[Supplied passage]:
Should I go gluten free?
10 years ago, most people had never heard of gluten, but today gluten (or its lack thereof) is a buzzword in the food world. The “gluten-free” seal is on all sorts of packaging, and people saying it’s a good diet for weight loss. But what IS gluten, and should I avoid it?
Gluten is a protein found in wheat products. It’s what gives dough a stretchy, elastic quality. The more you knead or process dough, the more gluten is developed. Bagels get their chewy texture from having a high gluten content. Many people think eating gluten-free will help them lose weight, but that’s not the case, especially gluten-free packaged foods that can be even higher in sugar. Inherently, gluten does no damage to your health unless you have an intolerance for it, or test positive for celiac disease, which is an autoimmune disorder that can damage the lining of the small intestine. In reality, most people have no problem digesting gluten, and maintaining a gluten-free diet can limit your food choices. There’s really no reason to avoid gluten unless you need to for your health. However, when choosing wheat-based foods, especially breads, go with whole grain choices instead of processed packaged products. My favorite whole grains are quinoa, brown rice, oats, and wheat berries for a serious boost of fiber.
If you have concerns about how gluten affects you, the best thing to do is see a doctor before eliminating gluten from your diet. While celiac disease is not common, there is a spectrum for gluten intolerance, and it’s worth talking to your doctor about any gastrointestinal issues to determine if gluten may be the culprit. The National Foundation of Celiac Awareness is a great resource for more specific information about a gluten-free lifestyle.
Are you following a gluten-free diet? Tell us more and your favorite food choices.
- Stacey Antine, M.S. R.D., author, Appetite for Life and founder, HealthBarn USA. What puzzles you about keeping your family healthy? Tell us what’s on your mind by emailing email@example.com. Stacey will answer those questions here weekly.
Here’s one of my favorite gluten-free recipes from the Appetite for Life Book.
This hearty and healthy whole-grain risotto, made with brown rice instead of the traditional Arborio, has even gotten the thumbs up from some Italian grandparents of our HealthBarn kids—they’ve made the switch! Like you, they love the fact that it’s high in calcium and protein, and is a good source of fiber, vitamin C and iron. Like the kids, they love that it tastes delicious.
1 teaspoon olive oil
1 medium onion, chopped
1 clove garlic, minced
1 cup short grain brown rice
2½ cups reduced-sodium vegetable broth
3 tablespoons minced fresh parsley leaves
1 teaspoon minced fresh rosemary leaves
¼ teaspoon saffron threads
12 medium shrimp, shelled and deveined
3 tablespoons freshly grated Parmesan cheese
- In large non-stick saucepan, heat oil over medium heat. Add onion and cook until tender, about 10 minutes, stirring occasionally. Stir in garlic; cook 30 seconds. Add rice and cook 2 minutes, stirring constantly.

[Extracted entries]:
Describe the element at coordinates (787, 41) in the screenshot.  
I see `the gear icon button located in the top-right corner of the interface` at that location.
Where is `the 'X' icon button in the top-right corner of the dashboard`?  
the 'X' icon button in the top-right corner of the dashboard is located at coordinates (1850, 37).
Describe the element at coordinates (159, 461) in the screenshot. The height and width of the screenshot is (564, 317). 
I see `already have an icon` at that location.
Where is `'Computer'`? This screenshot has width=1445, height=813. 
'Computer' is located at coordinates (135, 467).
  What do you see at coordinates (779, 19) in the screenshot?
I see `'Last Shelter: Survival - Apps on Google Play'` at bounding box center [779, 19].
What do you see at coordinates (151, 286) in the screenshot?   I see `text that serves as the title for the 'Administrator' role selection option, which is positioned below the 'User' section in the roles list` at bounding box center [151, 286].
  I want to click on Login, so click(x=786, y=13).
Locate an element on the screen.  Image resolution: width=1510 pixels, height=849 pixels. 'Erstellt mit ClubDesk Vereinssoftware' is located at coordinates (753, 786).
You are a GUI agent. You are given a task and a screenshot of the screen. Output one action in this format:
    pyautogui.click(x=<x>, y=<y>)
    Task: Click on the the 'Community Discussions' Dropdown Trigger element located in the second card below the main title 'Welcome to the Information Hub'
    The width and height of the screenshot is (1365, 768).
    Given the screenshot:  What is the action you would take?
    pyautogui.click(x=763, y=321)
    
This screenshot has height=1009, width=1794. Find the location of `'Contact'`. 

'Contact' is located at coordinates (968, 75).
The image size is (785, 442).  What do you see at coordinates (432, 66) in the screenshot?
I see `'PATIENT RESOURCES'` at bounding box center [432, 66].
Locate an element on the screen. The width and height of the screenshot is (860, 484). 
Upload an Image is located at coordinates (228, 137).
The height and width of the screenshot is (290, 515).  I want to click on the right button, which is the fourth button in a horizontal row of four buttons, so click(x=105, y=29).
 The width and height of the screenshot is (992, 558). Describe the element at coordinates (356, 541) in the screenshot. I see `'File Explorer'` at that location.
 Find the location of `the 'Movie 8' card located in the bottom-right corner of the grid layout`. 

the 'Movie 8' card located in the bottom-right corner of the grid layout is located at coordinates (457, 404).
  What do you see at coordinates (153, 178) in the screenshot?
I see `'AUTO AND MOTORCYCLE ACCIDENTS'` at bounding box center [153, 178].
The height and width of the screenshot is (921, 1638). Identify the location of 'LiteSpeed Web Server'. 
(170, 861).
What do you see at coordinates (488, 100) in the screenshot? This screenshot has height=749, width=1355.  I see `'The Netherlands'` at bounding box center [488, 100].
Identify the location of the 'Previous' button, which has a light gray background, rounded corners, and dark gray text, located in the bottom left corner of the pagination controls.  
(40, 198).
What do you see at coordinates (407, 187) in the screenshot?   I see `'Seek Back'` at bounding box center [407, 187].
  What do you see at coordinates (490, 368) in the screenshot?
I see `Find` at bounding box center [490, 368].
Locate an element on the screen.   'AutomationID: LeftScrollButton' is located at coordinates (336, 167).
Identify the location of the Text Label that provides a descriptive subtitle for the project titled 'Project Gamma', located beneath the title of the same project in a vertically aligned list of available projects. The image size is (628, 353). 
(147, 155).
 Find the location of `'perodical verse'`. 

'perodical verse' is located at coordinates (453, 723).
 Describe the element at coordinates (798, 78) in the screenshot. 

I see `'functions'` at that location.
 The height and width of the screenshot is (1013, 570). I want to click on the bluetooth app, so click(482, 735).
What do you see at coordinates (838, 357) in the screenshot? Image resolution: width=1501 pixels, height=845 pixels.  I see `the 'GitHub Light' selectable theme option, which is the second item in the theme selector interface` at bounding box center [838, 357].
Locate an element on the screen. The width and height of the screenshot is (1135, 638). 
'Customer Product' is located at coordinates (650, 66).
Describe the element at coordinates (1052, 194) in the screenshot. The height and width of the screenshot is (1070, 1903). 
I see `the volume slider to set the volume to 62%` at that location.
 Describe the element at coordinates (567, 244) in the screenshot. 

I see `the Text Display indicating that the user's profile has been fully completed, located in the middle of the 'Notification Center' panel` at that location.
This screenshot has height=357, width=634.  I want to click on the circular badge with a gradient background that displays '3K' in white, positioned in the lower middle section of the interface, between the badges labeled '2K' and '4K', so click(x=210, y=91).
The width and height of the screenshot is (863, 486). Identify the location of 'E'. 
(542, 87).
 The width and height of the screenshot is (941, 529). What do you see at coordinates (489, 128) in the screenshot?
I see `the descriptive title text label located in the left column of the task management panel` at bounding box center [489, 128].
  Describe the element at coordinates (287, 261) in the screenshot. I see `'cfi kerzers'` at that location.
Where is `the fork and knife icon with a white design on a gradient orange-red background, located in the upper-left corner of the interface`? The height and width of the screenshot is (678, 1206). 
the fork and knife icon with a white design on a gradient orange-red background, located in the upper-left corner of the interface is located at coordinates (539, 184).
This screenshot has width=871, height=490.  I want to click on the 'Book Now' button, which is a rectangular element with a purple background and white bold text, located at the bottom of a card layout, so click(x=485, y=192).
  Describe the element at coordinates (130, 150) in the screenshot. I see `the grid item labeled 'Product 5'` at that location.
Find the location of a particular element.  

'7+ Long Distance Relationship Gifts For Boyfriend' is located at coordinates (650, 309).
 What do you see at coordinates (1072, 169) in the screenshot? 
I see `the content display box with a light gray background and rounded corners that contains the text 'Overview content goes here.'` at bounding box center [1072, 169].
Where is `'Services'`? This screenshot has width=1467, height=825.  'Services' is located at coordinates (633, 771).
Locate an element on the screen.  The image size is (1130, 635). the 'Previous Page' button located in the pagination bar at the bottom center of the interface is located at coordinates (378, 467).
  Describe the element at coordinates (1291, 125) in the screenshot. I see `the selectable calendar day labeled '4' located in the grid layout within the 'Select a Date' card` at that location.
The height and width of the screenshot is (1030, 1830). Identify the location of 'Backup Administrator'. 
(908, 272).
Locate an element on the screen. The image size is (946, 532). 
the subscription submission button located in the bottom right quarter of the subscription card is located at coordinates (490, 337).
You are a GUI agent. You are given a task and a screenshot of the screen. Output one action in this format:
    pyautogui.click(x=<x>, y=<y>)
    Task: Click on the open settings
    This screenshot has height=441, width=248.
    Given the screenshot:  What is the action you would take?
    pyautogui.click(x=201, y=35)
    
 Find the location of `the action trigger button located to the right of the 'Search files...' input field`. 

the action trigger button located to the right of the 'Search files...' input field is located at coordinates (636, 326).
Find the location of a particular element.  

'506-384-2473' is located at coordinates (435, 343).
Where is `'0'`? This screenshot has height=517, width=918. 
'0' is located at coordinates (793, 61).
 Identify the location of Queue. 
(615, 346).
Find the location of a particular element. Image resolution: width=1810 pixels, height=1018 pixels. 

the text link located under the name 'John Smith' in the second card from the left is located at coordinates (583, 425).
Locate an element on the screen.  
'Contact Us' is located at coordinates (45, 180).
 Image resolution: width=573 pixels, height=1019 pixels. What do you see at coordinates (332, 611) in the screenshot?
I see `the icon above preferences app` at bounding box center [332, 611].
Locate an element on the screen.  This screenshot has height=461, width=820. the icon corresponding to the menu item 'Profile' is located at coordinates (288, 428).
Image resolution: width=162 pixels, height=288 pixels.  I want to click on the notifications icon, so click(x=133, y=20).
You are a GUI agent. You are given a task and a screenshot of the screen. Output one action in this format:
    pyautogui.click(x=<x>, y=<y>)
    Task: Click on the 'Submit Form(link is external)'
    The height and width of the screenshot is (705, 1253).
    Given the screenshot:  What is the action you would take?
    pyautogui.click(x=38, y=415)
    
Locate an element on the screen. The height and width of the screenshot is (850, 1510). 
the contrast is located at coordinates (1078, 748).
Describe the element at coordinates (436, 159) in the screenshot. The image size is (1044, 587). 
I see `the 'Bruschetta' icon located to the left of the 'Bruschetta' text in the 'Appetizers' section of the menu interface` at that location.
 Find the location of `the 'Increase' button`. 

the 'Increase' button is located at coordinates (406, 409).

[Exercise]:
Return the portion of the gluten article between "If you have" and "favorite food choices.", inclusive, copied word for word. Work from the gluten article only; disregard the items.

[Completed task]:
If you have concerns about how gluten affects you, the best thing to do is see a doctor before eliminating gluten from your diet. While celiac disease is not common, there is a spectrum for gluten intolerance, and it’s worth talking to your doctor about any gastrointestinal issues to determine if gluten may be the culprit. The National Foundation of Celiac Awareness is a great resource for more specific information about a gluten-free lifestyle.
Are you following a gluten-free diet? Tell us more and your favorite food choices.